■ Task brief ■
Reproduce the records below, swapping each occurrence of "screenshot" for "screen capture" and leaving everything else unchanged. Omit the pictures from your output.

Dataset excerpt
········
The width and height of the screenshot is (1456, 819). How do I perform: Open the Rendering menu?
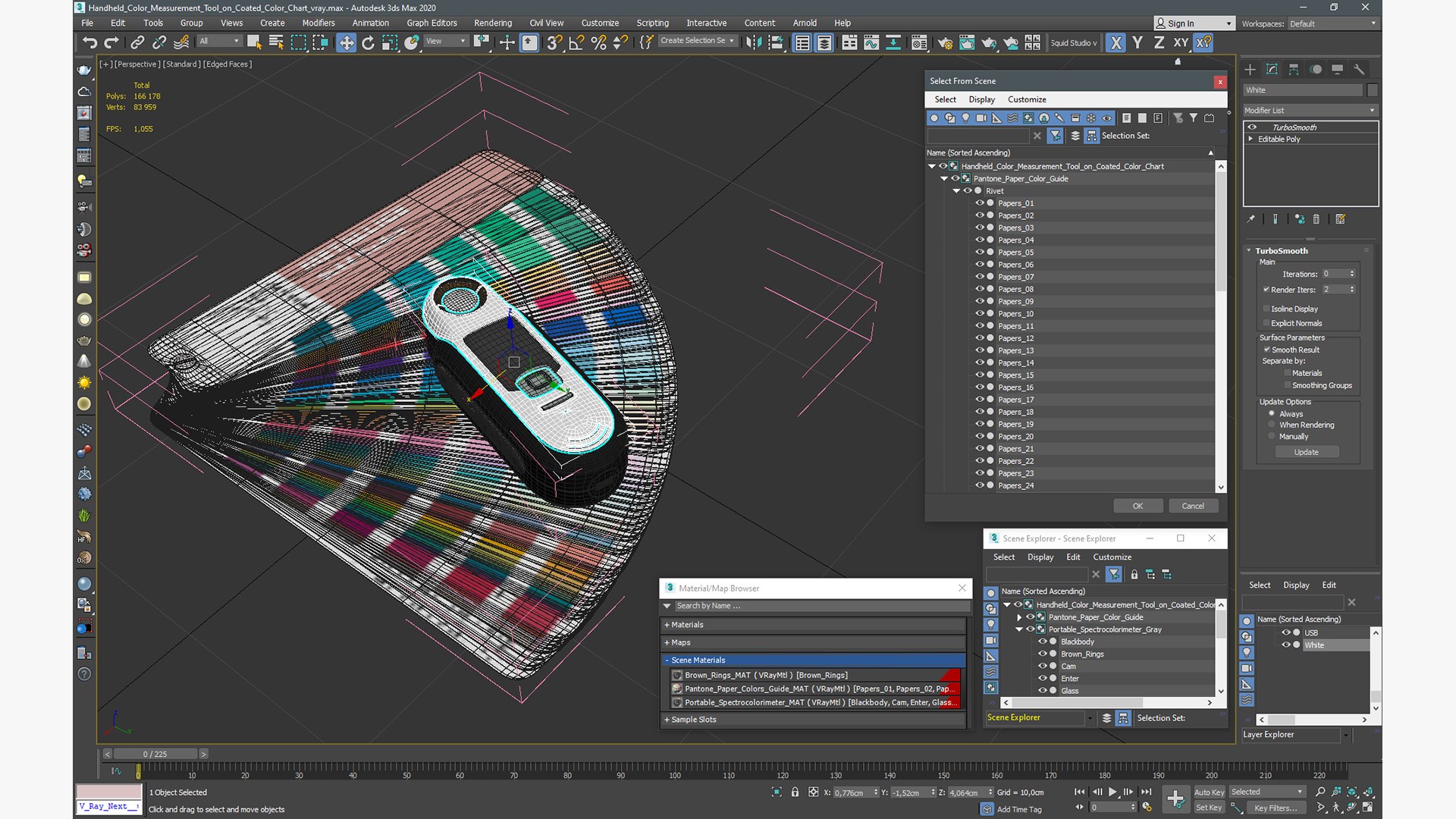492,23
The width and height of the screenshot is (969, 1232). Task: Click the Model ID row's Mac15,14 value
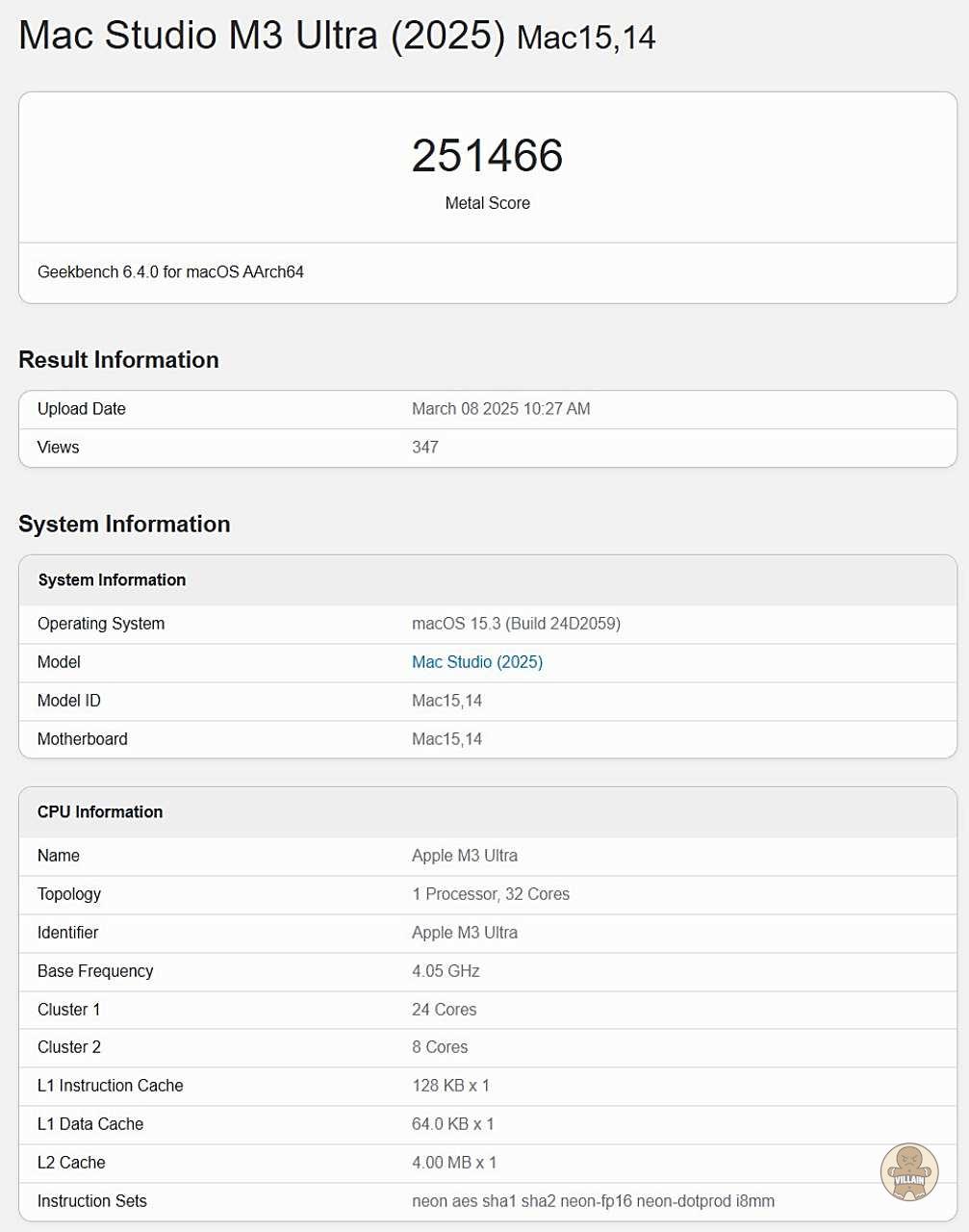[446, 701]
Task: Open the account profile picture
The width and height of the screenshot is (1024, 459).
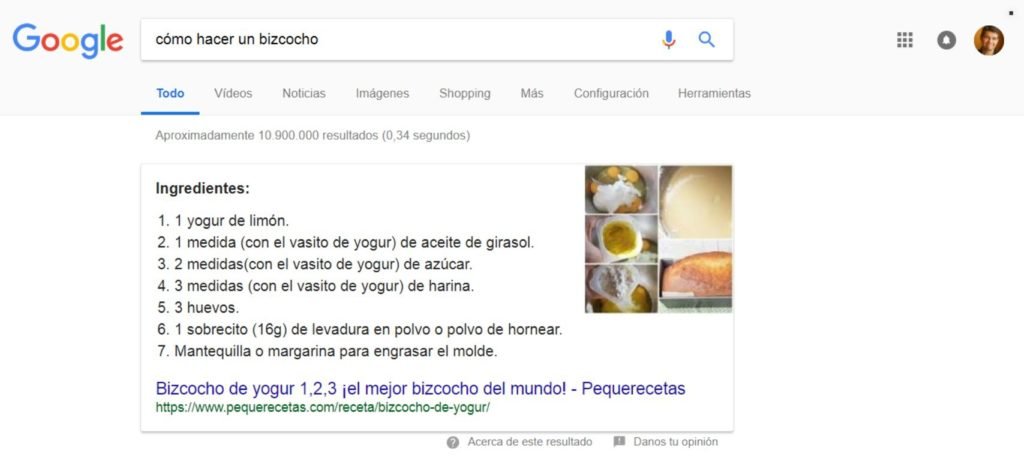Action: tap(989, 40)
········
■ Solution for this exercise ■
The width and height of the screen capture is (1456, 819). How do I perform: Open the Rendering menu?
492,23
The width and height of the screen capture is (969, 1232). Task: Click the Model ID row's Mac15,14 value
[446, 701]
Task: Open the account profile picture
The width and height of the screen capture is (1024, 459).
Action: tap(989, 40)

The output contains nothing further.